Work task: Only the lines that contain the string "will" belong in the answer; pull them from the records.

Provided records:
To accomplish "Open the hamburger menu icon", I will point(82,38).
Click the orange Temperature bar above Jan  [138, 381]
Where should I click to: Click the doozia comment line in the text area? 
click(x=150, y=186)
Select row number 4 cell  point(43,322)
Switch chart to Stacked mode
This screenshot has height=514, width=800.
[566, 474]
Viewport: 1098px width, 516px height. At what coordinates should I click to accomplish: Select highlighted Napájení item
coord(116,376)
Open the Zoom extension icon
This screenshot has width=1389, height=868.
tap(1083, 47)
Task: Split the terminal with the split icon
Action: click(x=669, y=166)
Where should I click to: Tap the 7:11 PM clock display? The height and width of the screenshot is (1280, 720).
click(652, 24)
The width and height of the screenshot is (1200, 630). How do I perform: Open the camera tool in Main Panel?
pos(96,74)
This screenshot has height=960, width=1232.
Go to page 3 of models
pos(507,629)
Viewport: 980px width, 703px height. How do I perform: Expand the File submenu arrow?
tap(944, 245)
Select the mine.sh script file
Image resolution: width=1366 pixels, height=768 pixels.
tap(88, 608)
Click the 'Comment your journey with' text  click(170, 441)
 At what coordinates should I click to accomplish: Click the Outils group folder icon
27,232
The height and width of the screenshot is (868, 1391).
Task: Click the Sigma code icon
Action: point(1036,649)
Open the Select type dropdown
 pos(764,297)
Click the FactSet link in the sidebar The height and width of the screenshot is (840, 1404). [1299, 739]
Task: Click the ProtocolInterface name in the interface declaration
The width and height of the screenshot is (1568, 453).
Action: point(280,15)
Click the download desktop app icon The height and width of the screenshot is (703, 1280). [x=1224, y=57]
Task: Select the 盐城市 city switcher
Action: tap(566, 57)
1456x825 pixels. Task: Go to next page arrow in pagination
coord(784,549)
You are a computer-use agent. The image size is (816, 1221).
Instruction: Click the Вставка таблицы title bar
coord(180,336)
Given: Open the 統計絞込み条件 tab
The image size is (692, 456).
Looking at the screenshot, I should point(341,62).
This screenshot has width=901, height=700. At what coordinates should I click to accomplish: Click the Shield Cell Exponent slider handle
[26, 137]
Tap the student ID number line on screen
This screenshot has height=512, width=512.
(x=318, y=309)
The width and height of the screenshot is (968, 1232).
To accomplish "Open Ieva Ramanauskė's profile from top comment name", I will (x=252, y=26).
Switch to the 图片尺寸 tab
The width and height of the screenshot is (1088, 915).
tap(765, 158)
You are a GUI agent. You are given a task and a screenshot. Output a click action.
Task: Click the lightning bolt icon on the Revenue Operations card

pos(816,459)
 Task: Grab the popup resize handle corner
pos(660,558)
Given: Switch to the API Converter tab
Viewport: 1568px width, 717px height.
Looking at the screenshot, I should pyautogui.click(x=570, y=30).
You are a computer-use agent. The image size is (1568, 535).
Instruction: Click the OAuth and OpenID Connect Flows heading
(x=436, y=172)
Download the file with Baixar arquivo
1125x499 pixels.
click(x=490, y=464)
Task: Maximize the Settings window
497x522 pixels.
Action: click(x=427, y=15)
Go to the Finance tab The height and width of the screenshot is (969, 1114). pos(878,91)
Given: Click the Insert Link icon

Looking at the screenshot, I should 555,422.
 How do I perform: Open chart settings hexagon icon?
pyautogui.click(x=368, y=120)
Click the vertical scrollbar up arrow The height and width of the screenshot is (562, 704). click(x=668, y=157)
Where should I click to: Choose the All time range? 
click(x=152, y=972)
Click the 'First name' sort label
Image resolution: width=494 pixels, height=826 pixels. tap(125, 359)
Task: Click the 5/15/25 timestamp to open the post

Answer section:
To accomplish "Open the hamburger menu icon", I will point(82,38).
To accomplish "Open Ieva Ramanauskė's profile from top comment name", I will (x=252, y=26).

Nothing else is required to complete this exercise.